Le casting ne serait rien sans Mohan Babu, dont la prestation peut être qualifiée de mythique. Complètement investi dans son rôle, il emprunte le phrasé des anciens acteurs et se permet de rajouter des envolées lyriques avec une aisance hors du commun. Son personnage est d’ailleurs le plus abouti et le plus marquant du film. C’est un vrai retour en grâce pour cette ancienne star des années 90 (il a joué dans près de 500 films) qui dominait le box-office outrageusement, et que l’on surnommait "Collection King" ou "Dialogue King". Mais à l’aube des années 2000, les flops (notamment de sa maison de production) se sont enchaînés et l’acteur était relégué au second plan. Yamadonga a clairement redonné du souffle à sa carrière, puisqu’il sera dans Bajjigudu prochainement.

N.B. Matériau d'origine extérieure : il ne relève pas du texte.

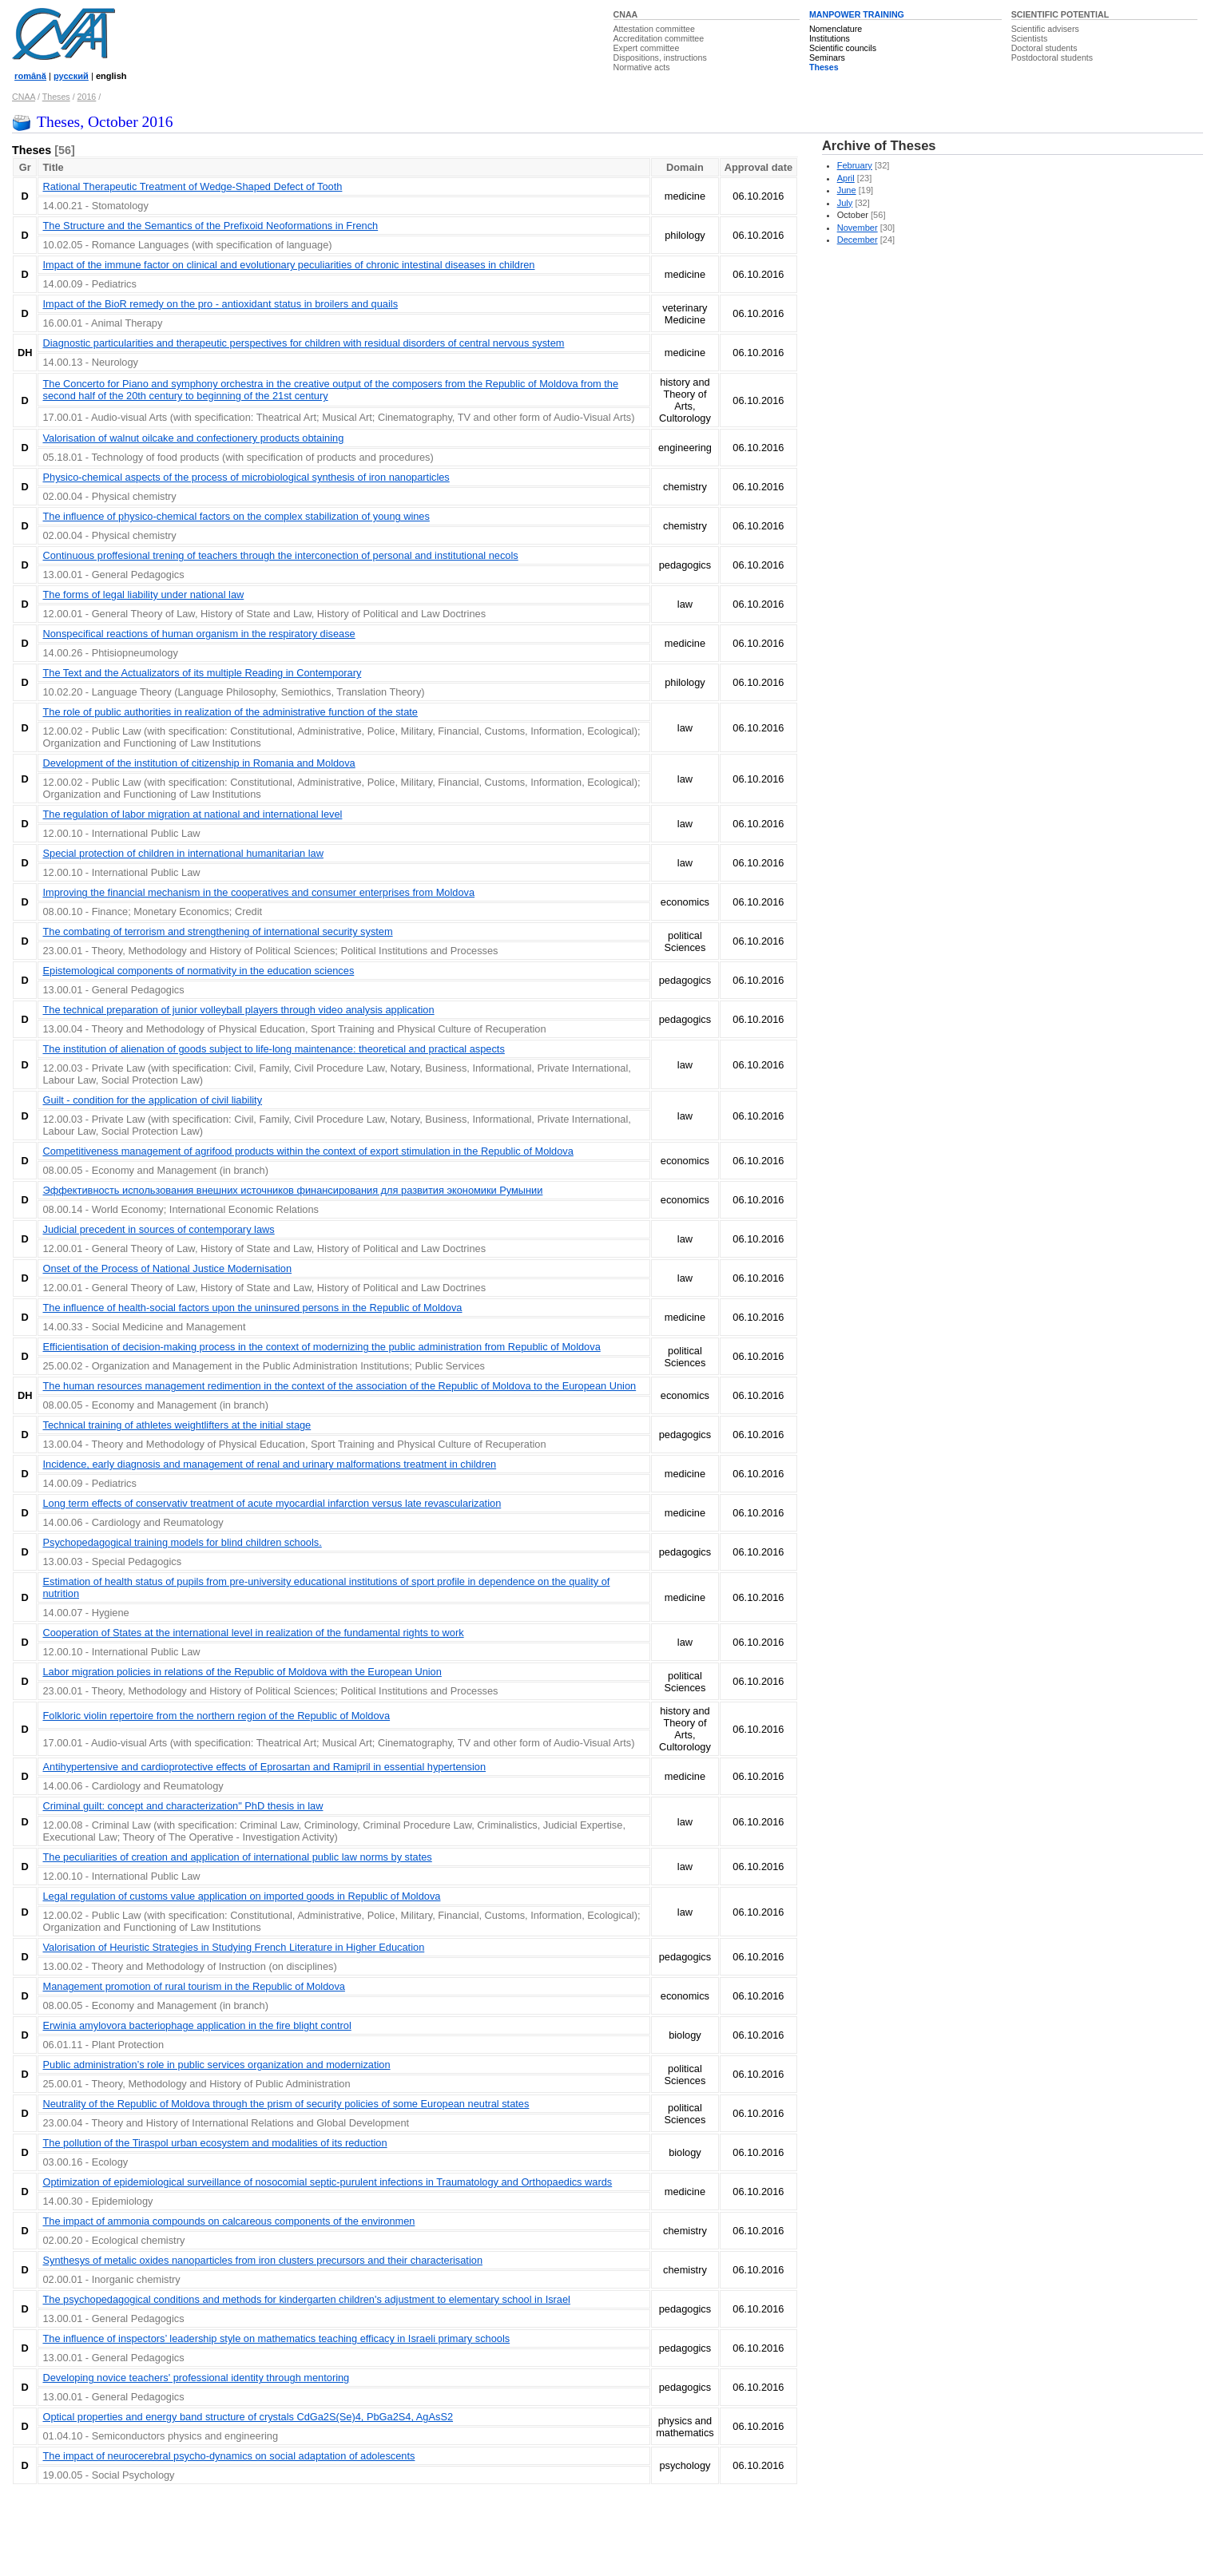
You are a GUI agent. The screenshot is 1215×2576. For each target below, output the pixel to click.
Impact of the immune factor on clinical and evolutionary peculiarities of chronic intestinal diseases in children (288, 265)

Rajamouli, comme à son habitude, s’est entouré de quelques-uns des meilleurs techniciens d’Inde : il en ressort une photographie de Senthil Kumar riche et soignée, une grande variété des cadrages, etc.
On aura bien compris que Yamadonga est un divertissement de grande qualité, avec une maîtrise technique et une originalité qui font la différence avec les productions standards qui abreuvent actuellement le cinéma telugu. On pourra donc se délecter d’un bon film sans se prendre la tête.